> Passage given:

----------------

[Wien] Error while parallel run
Peter Blaha
pblaha at theochem.tuwien.ac.at
Fri Jul 27 07:32:34 CEST 2012
How should I know the correct name of your computer ???
When you login to the machine, what are you using ??? Most likely, this will be the correct name.
If it is a shared memory machine you should use the same name for all
processes.
Am 26.07.2012 19:45, schrieb alpa dashora:
> Dear Prof. Blaha, Prof. Marks and All Wien2k users,
>
> Thank you very much for reply. I have given the more detail of my system as you required:
>
> 1. What kind of system do you have ??
>
> We have HP ProLiant DL380 G7 (8 servers) with 2 processors each. So we have 16 processors and the total memory is shared by all the processors.
>
> 2. sh ??? What did you specify in siteconfig when configuring the parallel environment ??? shared memory or non-shared memory ??
> During the site configuration, I have used shared memory architecture.
>
> 3. *are your nodes really called "cpu1", ...*
> *
> *
> I have used the 'top' command on terminal, it gives the performance of all the processors. It gives the name of each processor as cpu1, cpu2, cpu3,........ so I
> have taken it as such.
>
> Please suggest me the correct .machines file or any other solution to solve this problem.
>
> With kind regards,
>
> On Thu, Jul 26, 2012 at 2:25 PM, Peter Blaha <pblaha at theochem.tuwien.ac.at <mailto:pblaha at theochem.tuwien.ac.at>> wrote:
>
> You seem to have several errors in your basic installation:
>
>
> > setenv USE_REMOTE 0
> > setenv MPI_REMOTE 0
>
> > [arya:01254] filem:rsh: copy(): Error: File type unknown
>
> rsh ??? What did you specify in siteconfig when configuring the parallel environment ???
>
> shared memory or non-shared memory ??
> ssh or rsh ?? (most likely rsh will not work on most systems)
>
> What kind of system do you have ??
>
> a) Is it ONE computer with many cores (typically some SGI or IBM-power machines, or a SINGLE Computer
> with 2-4 Xeon-quadcore processors), or
> b) a "cluster" (connected via Infiniband) of several (Xeon multicore) nodes
>
> Only a) is a "shared memory machine" and you can set USE_REMOTE to 0
>
> Another problem might be your .machines file:
> are your nodes really called "cpu1", ...
>
> This implies more or less that you have a cluster of single-core machines ???
>
> My guess is that you have a 16 core shared memory machine ???
> In this case, the .machines file must always contain the same "correct" machine name
> (or maybe "localhost"), but not cpu1,2....
>
>
> Am 26.07.2012 10 <tel:26.07.2012%2010>:17, schrieb alpa dashora:
>
> Dear Wien2k Users and Prof. Marks,
>
> Thankyou very much for your reply. I am giving more information.

----------------

> What the task asks: In the mailing-list thread above, list each numbered question that alpa dashora restates, along with the answer given to it.

> Listed entries:
----------------

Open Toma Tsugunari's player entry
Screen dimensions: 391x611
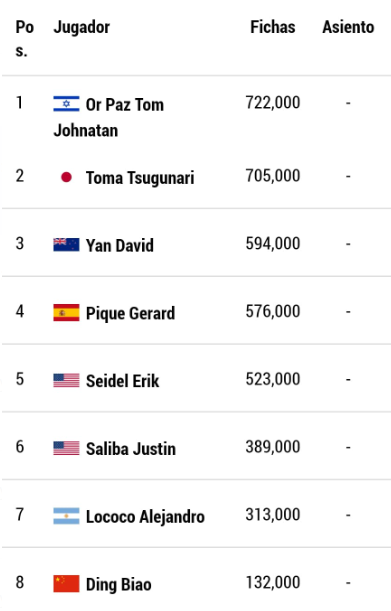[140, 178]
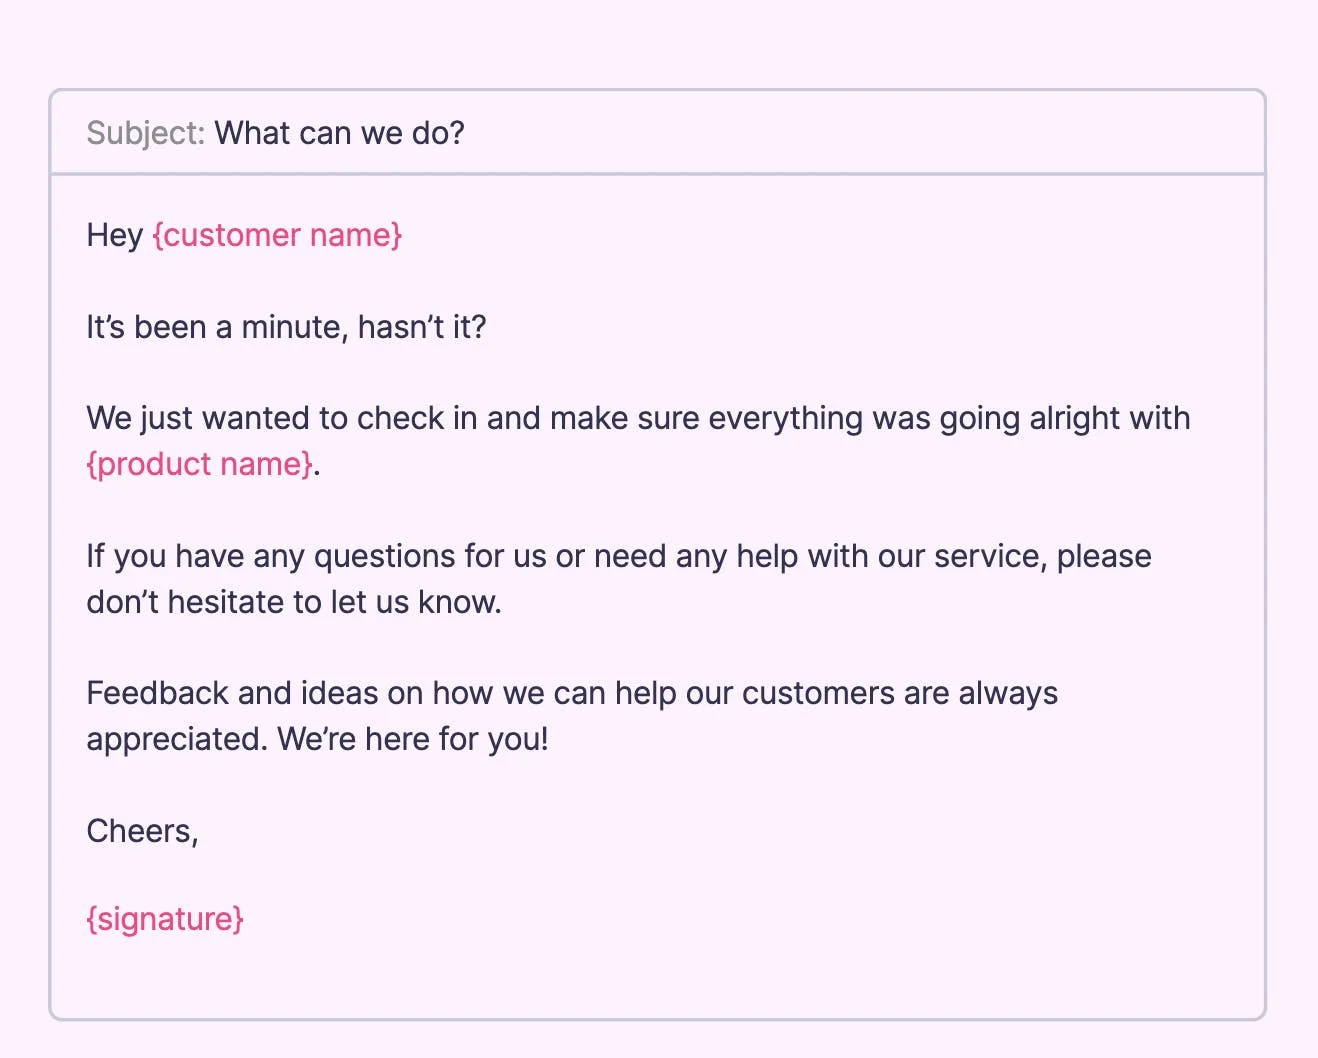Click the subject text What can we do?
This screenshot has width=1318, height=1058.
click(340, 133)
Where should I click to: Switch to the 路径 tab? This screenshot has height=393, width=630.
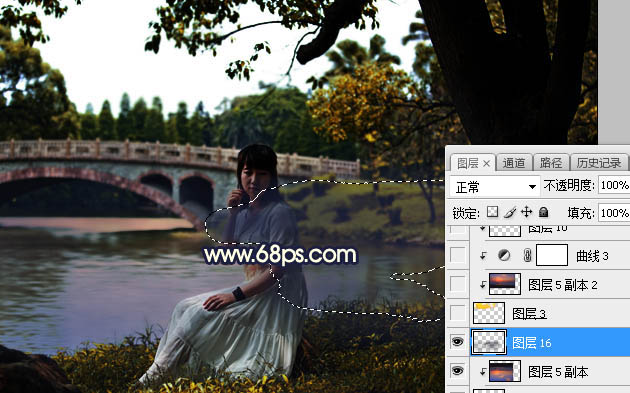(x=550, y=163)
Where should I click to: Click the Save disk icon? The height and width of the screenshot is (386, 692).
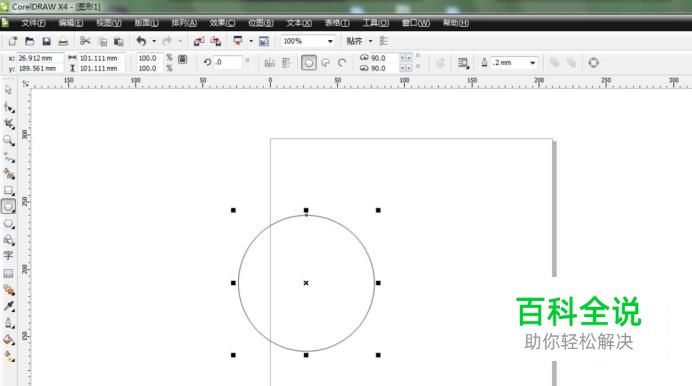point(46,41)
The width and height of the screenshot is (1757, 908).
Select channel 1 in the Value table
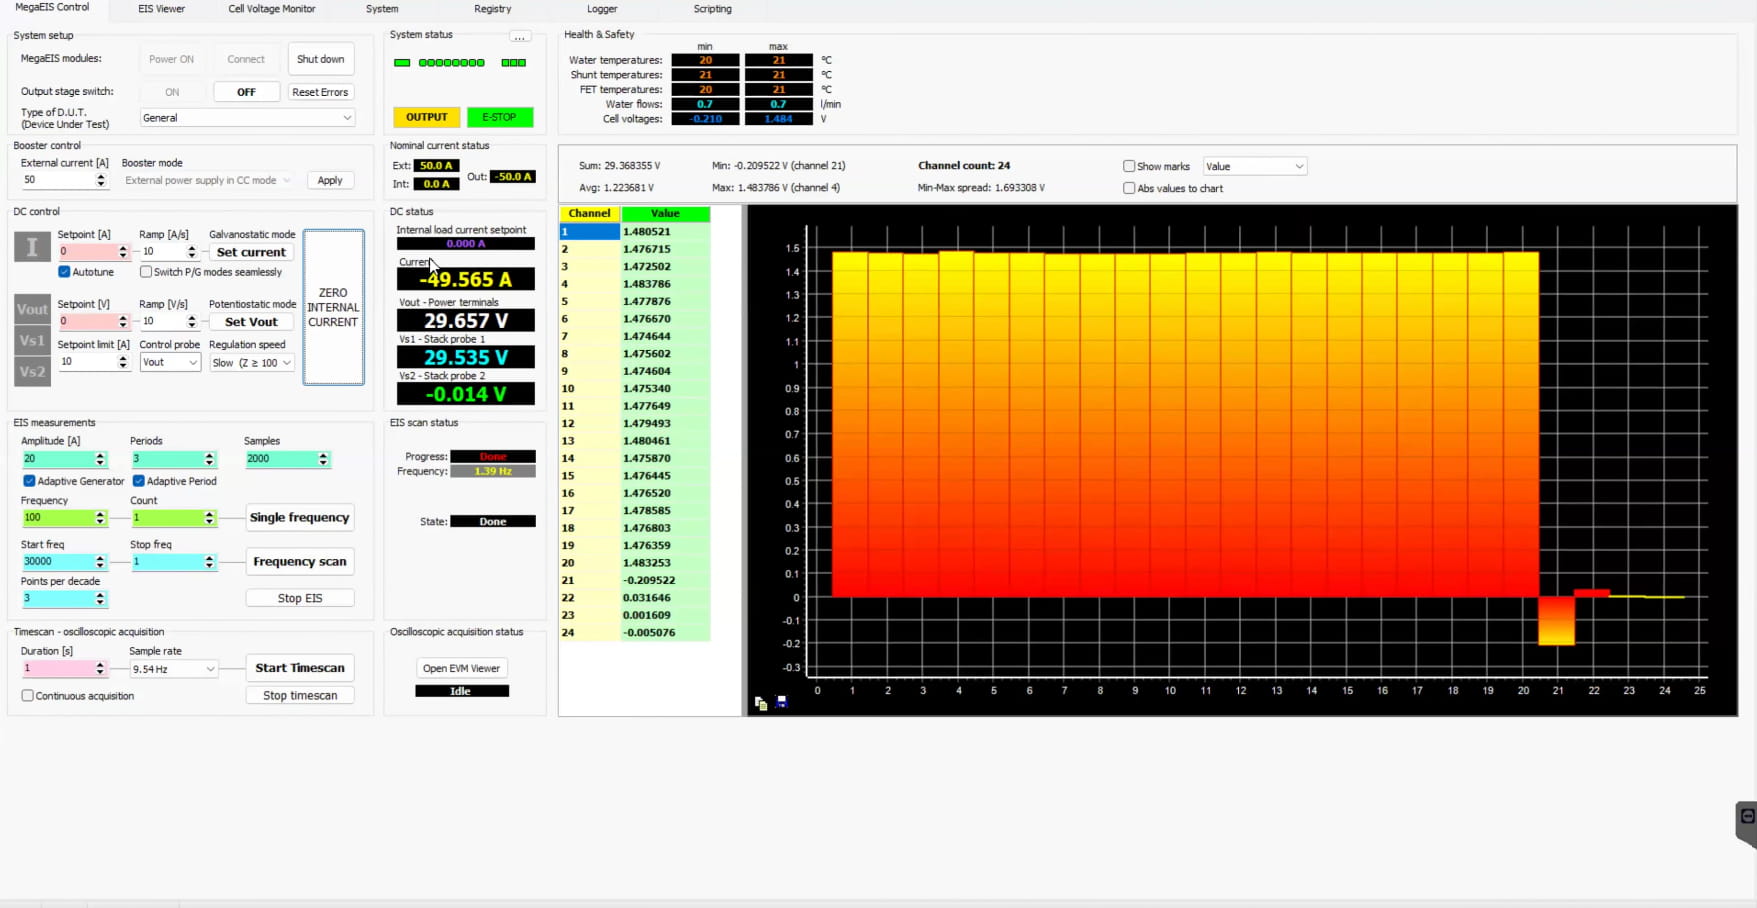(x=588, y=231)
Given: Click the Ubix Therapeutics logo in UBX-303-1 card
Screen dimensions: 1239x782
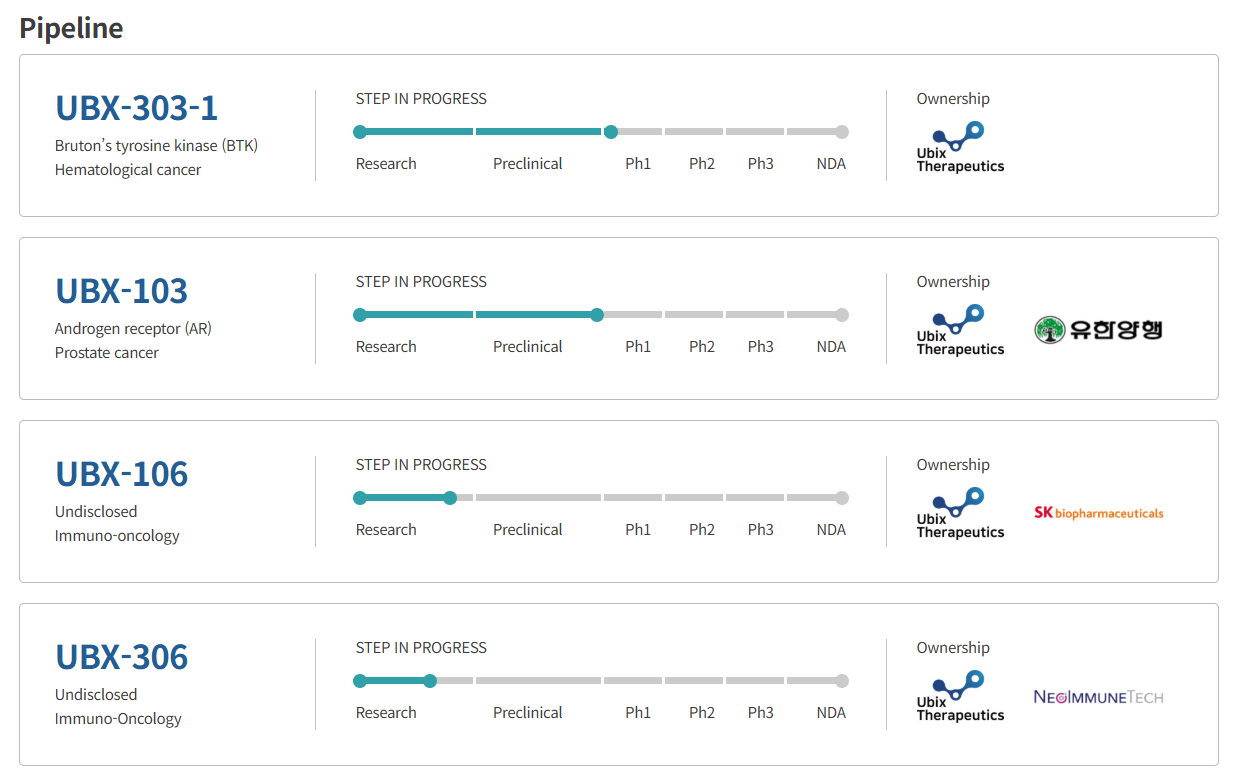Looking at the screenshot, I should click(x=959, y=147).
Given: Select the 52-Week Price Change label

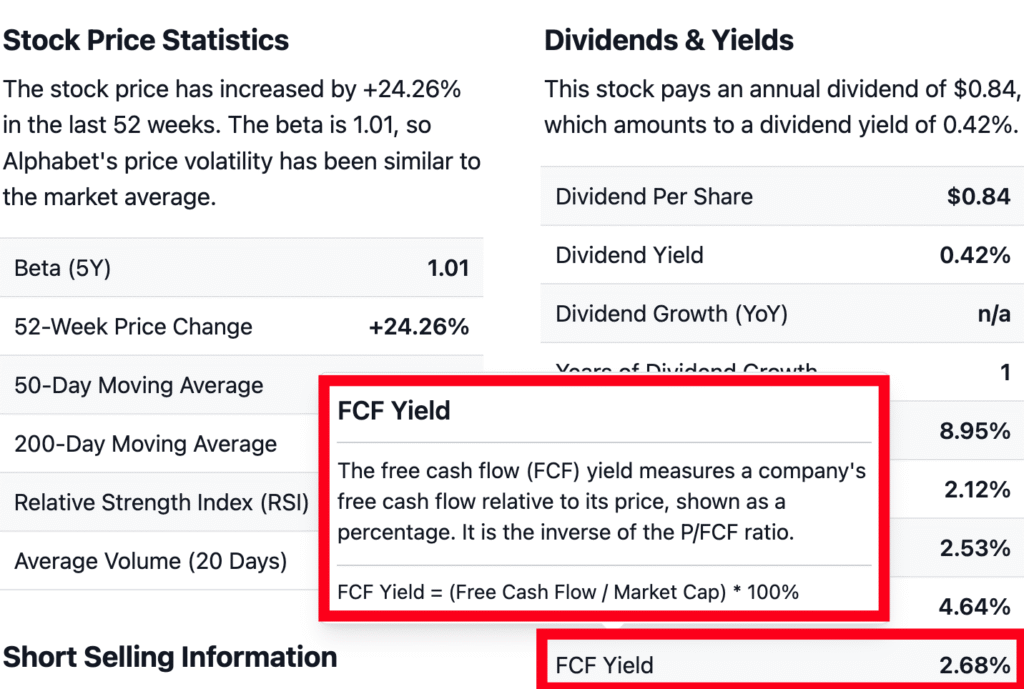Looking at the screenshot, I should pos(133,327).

----------------

> Correct result:
1. "What kind of system do you have ??": An HP ProLiant DL380 G7 (8 servers) with 2 processors each, giving 16 processors, with the total memory shared by all the processors.
2. What was specified in siteconfig when configuring the parallel environment, shared memory or non-shared memory: Shared memory architecture was used during the site configuration.
3. "are your nodes really called "cpu1", ...": The 'top' command shows each processor as cpu1, cpu2, cpu3, and so on, so those names were used as they appeared.